— What the task asks —
Transcribe word for word the lines below from the line with "Privacy Policy (124, 2548)" through the line with "Tuesday (220, 2443)", ends included.

Pixel coordinate grounding data
>>>

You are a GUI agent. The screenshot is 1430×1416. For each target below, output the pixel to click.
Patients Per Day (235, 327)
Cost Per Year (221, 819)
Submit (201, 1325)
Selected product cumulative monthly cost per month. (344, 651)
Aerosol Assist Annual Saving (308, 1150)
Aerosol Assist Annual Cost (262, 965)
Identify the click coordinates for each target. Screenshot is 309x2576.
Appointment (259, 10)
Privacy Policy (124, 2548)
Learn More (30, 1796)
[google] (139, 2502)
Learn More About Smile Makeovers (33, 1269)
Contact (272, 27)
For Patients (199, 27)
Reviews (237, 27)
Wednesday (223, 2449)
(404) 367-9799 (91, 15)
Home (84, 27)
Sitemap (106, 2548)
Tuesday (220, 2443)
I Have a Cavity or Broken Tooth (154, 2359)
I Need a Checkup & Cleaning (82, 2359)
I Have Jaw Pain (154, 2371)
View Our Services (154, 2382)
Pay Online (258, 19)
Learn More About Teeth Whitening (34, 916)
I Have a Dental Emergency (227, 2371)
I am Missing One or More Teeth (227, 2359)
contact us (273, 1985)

<<<

— Solved problem —
Privacy Policy (124, 2548)
Learn More (30, 1796)
[google] (139, 2502)
Learn More About Smile Makeovers (33, 1269)
Contact (272, 27)
For Patients (199, 27)
Reviews (237, 27)
Wednesday (223, 2449)
(404) 367-9799 (91, 15)
Home (84, 27)
Sitemap (106, 2548)
Tuesday (220, 2443)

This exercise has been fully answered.